Requirements :: Can you output, unchanged, the entries from their very first line through the line containing "Action: click(91, 82)", with both of those lines included?

Provided records ::
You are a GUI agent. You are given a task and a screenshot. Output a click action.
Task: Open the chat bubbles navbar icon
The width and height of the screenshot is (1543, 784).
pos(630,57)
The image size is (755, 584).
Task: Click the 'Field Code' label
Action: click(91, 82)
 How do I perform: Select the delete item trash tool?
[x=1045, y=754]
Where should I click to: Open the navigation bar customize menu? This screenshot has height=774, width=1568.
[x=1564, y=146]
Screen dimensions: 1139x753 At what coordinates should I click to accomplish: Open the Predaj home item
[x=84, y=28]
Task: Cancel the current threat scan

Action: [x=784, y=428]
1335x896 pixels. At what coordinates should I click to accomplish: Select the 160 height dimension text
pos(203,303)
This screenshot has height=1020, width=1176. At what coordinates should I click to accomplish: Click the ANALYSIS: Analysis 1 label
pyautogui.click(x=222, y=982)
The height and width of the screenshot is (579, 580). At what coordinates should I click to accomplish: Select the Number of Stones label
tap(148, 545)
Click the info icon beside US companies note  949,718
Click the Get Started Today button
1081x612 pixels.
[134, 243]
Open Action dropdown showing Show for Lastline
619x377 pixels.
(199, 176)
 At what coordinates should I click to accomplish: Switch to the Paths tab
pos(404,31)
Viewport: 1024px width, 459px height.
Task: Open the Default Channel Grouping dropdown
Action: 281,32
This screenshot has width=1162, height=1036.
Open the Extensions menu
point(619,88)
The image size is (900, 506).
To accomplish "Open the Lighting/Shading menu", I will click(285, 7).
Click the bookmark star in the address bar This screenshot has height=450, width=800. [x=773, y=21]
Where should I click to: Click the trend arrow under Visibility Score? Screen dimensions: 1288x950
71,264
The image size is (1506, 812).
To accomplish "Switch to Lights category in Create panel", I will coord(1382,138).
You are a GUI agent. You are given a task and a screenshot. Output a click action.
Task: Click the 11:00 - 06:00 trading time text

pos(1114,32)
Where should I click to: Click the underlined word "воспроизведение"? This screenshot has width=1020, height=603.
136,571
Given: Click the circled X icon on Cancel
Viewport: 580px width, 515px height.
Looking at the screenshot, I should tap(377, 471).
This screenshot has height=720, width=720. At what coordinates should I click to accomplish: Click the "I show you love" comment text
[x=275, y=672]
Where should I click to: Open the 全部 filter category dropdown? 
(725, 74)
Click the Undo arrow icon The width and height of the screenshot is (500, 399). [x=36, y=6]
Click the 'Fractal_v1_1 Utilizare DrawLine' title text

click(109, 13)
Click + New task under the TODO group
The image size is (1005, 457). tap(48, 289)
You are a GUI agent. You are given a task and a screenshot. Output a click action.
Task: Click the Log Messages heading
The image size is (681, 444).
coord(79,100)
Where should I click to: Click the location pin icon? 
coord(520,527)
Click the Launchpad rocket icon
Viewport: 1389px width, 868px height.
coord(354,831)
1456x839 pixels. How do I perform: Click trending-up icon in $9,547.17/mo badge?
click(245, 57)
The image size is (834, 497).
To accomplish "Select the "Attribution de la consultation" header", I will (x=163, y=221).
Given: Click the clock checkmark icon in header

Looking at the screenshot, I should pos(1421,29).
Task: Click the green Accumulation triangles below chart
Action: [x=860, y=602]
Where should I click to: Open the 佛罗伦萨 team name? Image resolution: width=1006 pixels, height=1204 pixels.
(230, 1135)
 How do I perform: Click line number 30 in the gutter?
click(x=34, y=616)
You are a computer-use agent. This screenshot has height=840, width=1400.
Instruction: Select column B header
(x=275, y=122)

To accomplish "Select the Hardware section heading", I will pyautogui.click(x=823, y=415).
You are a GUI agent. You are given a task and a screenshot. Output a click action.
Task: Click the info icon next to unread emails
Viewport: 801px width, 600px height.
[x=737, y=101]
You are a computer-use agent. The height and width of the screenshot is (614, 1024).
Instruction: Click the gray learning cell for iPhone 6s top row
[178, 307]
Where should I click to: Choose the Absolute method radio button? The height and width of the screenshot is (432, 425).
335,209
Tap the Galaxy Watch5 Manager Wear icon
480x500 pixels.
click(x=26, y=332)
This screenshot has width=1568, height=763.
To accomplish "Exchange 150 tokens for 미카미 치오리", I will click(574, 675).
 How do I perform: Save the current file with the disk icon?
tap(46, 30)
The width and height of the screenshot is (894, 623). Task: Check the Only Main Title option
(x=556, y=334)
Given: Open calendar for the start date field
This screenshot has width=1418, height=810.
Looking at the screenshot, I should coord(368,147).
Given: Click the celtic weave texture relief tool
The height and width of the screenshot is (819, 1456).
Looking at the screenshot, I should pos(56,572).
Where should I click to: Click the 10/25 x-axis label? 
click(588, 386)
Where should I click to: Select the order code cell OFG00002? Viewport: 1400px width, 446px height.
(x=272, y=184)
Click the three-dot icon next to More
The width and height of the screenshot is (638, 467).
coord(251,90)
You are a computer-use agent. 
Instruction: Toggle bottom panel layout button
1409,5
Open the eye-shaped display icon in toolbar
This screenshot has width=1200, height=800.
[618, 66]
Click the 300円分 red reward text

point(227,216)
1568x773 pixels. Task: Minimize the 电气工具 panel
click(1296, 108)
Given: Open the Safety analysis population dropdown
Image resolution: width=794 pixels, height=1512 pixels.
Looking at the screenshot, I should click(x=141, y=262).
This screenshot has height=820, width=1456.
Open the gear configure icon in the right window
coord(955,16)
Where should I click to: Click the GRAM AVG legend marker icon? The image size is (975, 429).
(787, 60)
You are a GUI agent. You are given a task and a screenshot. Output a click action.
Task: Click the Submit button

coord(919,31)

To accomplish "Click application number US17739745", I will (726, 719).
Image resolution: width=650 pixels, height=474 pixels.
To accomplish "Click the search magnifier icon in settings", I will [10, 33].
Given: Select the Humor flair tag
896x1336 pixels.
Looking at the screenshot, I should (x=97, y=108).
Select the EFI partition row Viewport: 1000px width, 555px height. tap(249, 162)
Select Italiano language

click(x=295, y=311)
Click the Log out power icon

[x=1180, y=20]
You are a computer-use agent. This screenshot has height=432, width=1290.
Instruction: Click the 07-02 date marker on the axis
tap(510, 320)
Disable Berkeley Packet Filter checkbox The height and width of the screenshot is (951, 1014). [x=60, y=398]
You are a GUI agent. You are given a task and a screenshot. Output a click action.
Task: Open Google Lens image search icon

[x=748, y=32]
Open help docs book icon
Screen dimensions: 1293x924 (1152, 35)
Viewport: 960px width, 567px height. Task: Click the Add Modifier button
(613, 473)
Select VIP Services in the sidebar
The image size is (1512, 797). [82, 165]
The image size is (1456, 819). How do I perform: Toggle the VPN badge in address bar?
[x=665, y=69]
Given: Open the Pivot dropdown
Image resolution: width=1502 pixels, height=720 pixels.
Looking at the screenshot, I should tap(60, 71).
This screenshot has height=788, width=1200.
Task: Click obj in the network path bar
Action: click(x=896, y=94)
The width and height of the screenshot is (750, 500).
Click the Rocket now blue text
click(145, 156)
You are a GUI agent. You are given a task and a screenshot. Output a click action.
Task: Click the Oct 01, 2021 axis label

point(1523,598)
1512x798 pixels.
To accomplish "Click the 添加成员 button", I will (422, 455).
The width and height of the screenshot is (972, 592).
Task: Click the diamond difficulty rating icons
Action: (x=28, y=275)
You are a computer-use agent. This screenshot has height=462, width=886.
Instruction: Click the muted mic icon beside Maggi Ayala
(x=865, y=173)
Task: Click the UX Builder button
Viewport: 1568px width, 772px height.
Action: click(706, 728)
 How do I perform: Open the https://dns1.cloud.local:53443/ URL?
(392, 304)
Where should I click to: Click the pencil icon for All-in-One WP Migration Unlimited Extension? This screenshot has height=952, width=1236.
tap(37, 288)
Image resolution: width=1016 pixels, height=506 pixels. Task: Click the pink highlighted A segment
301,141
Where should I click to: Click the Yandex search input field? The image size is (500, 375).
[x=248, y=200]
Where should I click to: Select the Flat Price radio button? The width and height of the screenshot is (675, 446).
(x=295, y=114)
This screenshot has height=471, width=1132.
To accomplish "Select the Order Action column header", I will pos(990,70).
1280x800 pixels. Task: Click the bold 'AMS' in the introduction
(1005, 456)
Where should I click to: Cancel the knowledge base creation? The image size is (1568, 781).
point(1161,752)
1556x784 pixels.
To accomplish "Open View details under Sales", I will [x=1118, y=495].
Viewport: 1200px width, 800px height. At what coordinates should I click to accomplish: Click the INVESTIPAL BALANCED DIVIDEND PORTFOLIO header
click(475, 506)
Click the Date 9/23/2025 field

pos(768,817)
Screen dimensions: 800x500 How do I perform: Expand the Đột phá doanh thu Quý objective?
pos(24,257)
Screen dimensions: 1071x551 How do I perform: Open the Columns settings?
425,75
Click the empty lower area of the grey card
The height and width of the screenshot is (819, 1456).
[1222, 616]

Response ::
You are a GUI agent. You are given a task and a screenshot. Output a click action.
Task: Open the chat bubbles navbar icon
The width and height of the screenshot is (1543, 784).
pos(630,57)
The image size is (755, 584).
Task: Click the 'Field Code' label
Action: click(91, 82)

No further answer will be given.